- [Data for this task]
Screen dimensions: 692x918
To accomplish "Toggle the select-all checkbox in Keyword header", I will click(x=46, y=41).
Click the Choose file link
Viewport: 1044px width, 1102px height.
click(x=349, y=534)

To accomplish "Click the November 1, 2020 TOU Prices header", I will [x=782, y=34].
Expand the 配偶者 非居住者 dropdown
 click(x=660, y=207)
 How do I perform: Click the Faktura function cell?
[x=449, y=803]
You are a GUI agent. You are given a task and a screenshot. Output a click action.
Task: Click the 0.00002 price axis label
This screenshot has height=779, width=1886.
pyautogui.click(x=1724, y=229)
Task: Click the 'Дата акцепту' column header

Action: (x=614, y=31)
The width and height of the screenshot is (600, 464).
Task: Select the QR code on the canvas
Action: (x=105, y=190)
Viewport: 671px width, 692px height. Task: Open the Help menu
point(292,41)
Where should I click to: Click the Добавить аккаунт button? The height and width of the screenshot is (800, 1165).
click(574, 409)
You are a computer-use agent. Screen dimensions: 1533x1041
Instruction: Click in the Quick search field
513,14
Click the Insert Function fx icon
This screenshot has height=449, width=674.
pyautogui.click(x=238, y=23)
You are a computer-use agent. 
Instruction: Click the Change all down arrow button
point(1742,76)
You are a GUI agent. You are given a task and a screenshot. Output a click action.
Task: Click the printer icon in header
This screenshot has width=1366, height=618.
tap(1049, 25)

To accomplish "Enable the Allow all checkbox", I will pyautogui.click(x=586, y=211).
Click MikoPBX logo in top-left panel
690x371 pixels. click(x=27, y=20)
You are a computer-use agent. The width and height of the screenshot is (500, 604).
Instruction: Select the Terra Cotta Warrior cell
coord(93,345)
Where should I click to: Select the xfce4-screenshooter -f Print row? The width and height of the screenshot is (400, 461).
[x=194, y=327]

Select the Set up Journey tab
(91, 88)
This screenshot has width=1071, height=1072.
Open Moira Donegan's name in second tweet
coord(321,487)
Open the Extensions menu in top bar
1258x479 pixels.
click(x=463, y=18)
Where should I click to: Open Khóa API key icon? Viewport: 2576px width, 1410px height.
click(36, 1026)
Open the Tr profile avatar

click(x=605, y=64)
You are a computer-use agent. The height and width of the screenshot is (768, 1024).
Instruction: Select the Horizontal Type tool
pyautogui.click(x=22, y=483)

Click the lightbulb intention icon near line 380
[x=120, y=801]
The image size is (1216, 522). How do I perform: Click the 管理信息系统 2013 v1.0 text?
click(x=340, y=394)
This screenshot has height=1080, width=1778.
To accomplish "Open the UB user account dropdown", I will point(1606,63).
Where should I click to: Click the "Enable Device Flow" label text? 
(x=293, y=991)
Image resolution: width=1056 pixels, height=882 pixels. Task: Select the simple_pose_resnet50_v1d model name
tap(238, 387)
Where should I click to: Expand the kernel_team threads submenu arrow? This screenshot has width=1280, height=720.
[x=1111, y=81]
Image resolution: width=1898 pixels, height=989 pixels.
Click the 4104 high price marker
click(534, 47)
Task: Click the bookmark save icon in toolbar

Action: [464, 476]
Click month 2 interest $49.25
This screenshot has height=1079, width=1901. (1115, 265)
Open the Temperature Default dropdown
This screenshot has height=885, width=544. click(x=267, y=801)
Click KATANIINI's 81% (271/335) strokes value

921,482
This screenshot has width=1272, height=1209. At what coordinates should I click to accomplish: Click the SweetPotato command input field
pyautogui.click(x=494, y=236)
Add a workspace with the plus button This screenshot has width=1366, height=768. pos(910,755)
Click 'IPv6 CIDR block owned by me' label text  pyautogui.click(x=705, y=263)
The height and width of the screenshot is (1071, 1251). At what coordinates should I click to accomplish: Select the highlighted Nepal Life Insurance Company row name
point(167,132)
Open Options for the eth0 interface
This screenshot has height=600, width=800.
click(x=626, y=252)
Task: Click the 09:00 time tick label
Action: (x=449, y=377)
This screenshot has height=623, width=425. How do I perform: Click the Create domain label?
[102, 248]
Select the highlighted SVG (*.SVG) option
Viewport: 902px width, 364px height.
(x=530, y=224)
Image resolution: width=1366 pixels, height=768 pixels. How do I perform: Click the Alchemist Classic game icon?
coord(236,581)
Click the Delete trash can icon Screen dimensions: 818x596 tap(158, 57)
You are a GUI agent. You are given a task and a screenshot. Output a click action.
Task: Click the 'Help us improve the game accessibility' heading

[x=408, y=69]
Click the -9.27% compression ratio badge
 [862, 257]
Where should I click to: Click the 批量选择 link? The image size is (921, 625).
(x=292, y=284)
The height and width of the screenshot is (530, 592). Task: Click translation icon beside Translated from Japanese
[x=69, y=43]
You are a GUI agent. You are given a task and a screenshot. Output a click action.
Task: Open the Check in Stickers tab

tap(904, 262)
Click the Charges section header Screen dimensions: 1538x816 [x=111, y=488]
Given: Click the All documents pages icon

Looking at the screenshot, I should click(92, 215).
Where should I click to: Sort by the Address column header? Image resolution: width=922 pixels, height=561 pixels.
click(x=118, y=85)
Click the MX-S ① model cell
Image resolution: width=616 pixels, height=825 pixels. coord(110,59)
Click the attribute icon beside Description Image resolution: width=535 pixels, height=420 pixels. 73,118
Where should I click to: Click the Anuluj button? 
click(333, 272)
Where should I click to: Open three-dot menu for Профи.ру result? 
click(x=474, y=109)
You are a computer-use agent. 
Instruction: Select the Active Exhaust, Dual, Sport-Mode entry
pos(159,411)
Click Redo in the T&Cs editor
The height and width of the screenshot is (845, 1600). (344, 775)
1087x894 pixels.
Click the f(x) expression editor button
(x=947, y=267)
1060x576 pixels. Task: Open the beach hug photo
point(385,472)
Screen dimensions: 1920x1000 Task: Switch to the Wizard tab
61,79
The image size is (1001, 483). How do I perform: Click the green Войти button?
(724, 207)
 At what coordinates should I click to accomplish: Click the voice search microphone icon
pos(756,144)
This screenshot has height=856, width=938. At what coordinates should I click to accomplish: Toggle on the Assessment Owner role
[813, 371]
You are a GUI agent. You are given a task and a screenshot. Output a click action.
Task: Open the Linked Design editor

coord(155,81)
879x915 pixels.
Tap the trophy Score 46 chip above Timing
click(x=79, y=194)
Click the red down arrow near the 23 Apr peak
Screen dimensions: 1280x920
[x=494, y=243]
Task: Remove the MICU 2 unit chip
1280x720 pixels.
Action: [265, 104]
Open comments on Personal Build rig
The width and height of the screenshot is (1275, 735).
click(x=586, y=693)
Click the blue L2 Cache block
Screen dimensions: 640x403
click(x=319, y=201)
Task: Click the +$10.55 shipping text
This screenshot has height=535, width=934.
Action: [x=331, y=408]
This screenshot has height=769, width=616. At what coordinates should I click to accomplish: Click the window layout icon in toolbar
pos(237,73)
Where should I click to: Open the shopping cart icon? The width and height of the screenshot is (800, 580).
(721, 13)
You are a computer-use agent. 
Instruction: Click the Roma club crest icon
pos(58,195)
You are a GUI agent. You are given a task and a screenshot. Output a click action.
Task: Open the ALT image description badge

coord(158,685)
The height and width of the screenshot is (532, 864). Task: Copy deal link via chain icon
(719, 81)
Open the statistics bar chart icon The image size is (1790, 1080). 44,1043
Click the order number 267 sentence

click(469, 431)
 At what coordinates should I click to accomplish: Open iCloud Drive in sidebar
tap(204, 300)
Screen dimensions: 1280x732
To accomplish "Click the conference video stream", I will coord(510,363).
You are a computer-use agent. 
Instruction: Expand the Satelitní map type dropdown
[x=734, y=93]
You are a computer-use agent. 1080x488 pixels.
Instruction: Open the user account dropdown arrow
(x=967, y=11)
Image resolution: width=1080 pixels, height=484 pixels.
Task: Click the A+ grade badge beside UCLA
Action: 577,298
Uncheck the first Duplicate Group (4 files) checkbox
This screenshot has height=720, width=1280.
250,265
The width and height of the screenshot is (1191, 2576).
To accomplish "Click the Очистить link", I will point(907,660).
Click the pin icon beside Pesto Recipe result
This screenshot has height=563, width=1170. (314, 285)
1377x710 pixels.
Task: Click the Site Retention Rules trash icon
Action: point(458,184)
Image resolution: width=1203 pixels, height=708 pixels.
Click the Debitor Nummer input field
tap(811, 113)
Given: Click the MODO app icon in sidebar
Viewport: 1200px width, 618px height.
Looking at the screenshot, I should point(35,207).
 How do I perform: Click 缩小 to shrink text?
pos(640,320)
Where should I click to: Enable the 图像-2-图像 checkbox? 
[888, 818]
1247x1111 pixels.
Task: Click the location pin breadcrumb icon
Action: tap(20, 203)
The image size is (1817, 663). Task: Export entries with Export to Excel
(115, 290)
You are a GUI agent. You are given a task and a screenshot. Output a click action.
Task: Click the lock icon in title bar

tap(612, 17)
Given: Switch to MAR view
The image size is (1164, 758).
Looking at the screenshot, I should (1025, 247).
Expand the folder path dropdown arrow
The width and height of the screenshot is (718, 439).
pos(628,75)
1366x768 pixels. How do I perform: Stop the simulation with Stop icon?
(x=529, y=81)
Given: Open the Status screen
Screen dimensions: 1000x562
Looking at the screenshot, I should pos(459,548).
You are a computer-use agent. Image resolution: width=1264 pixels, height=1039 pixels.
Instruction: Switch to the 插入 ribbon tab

- [Assignment]
Give back, word for word, only the lines above from the line holding "Expand the 配偶者 非居住者 dropdown" to the line holding "Task: Click the printer icon in header", both included.

- [The completed task]
Expand the 配偶者 非居住者 dropdown
 click(x=660, y=207)
 How do I perform: Click the Faktura function cell?
[x=449, y=803]
You are a GUI agent. You are given a task and a screenshot. Output a click action.
Task: Click the 0.00002 price axis label
This screenshot has height=779, width=1886.
pyautogui.click(x=1724, y=229)
Task: Click the 'Дата акцепту' column header

Action: (x=614, y=31)
The width and height of the screenshot is (600, 464).
Task: Select the QR code on the canvas
Action: (x=105, y=190)
Viewport: 671px width, 692px height. Task: Open the Help menu
point(292,41)
Where should I click to: Click the Добавить аккаунт button? The height and width of the screenshot is (800, 1165).
click(574, 409)
You are a computer-use agent. Screen dimensions: 1533x1041
Instruction: Click in the Quick search field
513,14
Click the Insert Function fx icon
This screenshot has height=449, width=674.
pyautogui.click(x=238, y=23)
You are a computer-use agent. 
Instruction: Click the Change all down arrow button
point(1742,76)
You are a GUI agent. You are given a task and a screenshot. Output a click action.
Task: Click the printer icon in header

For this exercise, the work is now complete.